Decorating Quarantine

By Grace Pool

Grace Pool is a hand embroidery and digital media artist living in Salt Lake City. She is the events manager for Sunstone.

 

 

Growing up, I did everything you’re supposed to do as a good Mormon. Sort of.

I remember canning our own grape juice concentrate so we’d have fresh juice all summer. I’d spend a long day with my dad cooking down and concentrating the juice, and then ladling it into giant jars to seal up and store on a shelf in the garage. It was always a wholesome weekend of good Mormon family bonding, made all the more fun by the trip to the neighbor’s vineyard the day before to steal grapes.

I remember eating the vegetables we grew in our backyard—returning to our pioneer roots by tilling the earth and making food grow from nothing. Like alchemy. I also remember sneaking through local orchards to steal the asparagus, pears, and squash we couldn’t grow ourselves—and listening carefully for the steps of a gun-toting farmer so we could make a mad dash for the truck, clutching plastic ice-cream buckets filled with our ill-gotten gain.

I remember spending Sundays bonding with my siblings, not by doing puzzles or visiting extended family, but by returning cans for the five-cent deposit at the Thunderbird grocery store. We wore cutoff jean shorts and shoved can after empty can into the giant vending machine, collecting its paper vouchers, which we added up in our heads to compare with previous hauls. If I could turn those Sunday memories into a scented candle, it would smell like old beer.

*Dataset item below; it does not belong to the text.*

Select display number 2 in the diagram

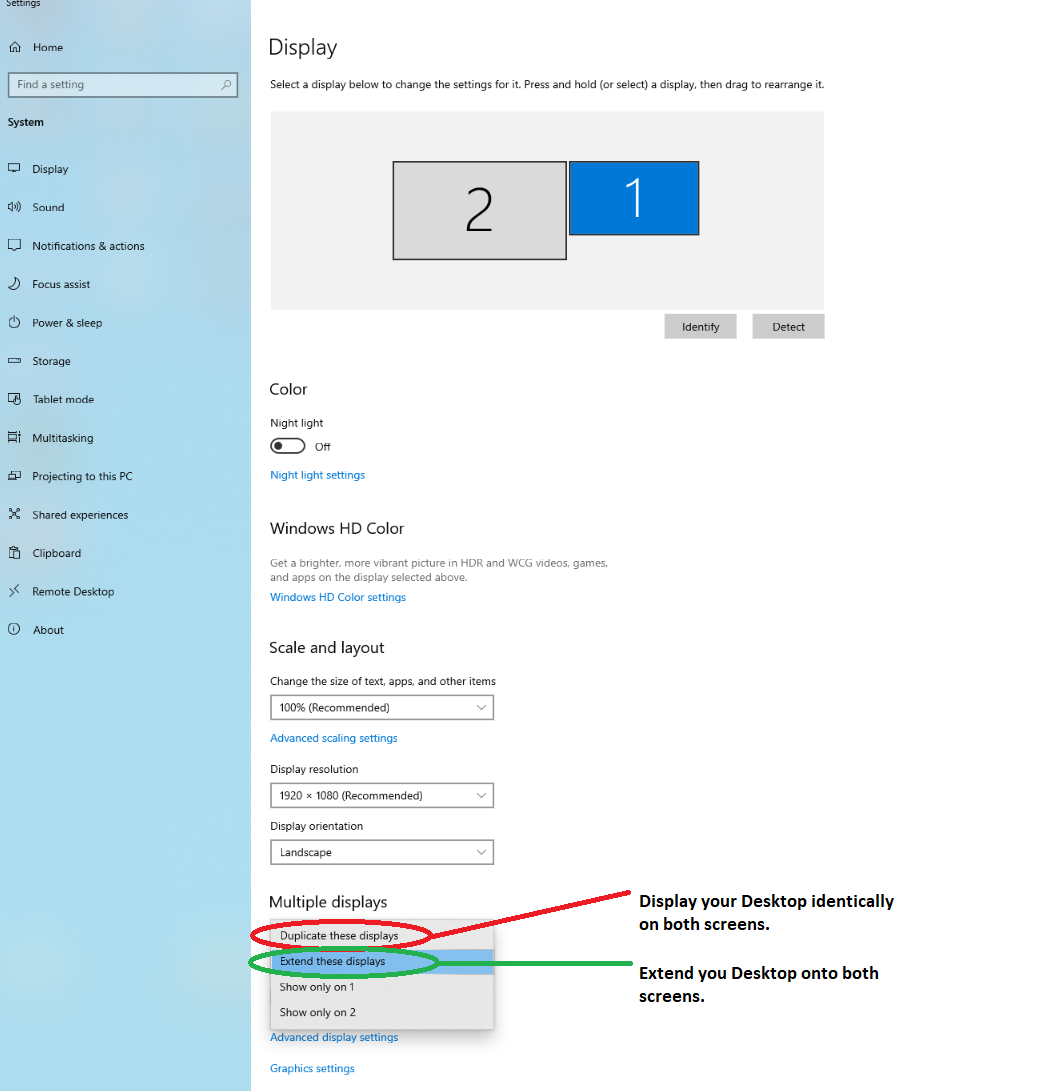(479, 210)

I grew up veneered in Mormonism. I knew all the best swears, but never said them aloud. I ordered lemonade at restaurants but drank hot tea at home. I dutifully stood at the pulpit to give talks and recite what sounded to me like an authentic testimony, but as I sat back down, I wondered if everybody else was lying, too. How much Mormon does it take to make it real?

When the pandemic hit, I was terrified. Of everything. I tried to pretend I wasn’t, but my planner went from to-do lists and inspirational quotes to page after page of deep, dark fears; the horrible dreams I’d had; and the pain in my chest I was sure meant I was dying. As the year wore on, I started sleeping stranger and stranger hours, as recorded in the sleep schedule I had started as part of a New Year’s resolution, until I was hardly sleeping at all. I was getting maybe three hours per night when I stopped tracking altogether. The cover image I made for the month of April (usually a bright, cheery painting) said, “April: Just do your best. I love you.”

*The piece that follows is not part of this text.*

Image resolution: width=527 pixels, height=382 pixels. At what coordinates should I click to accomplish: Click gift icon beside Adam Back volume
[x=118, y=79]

I was very not okay, but my camera roll insisted on a different story. A perfectly organized desk, a spotless kitchen, fancy home-brewed coffee drinks sipped at a picnic table while my dog chased a frisbee. It was curated. Mormon-mommy-blogged.

I taught myself to sew my own clothing, then threw out half of what I made. I don’t remember if I hated what I made or if I just hated myself, but it felt really good to ruin my own hard work. I finished hand embroidery projects and posted pictures online with light, breezy captions like “Just decorating quarantine.” Then I hid each one in the bottom drawer of my dresser, covered with a sheet.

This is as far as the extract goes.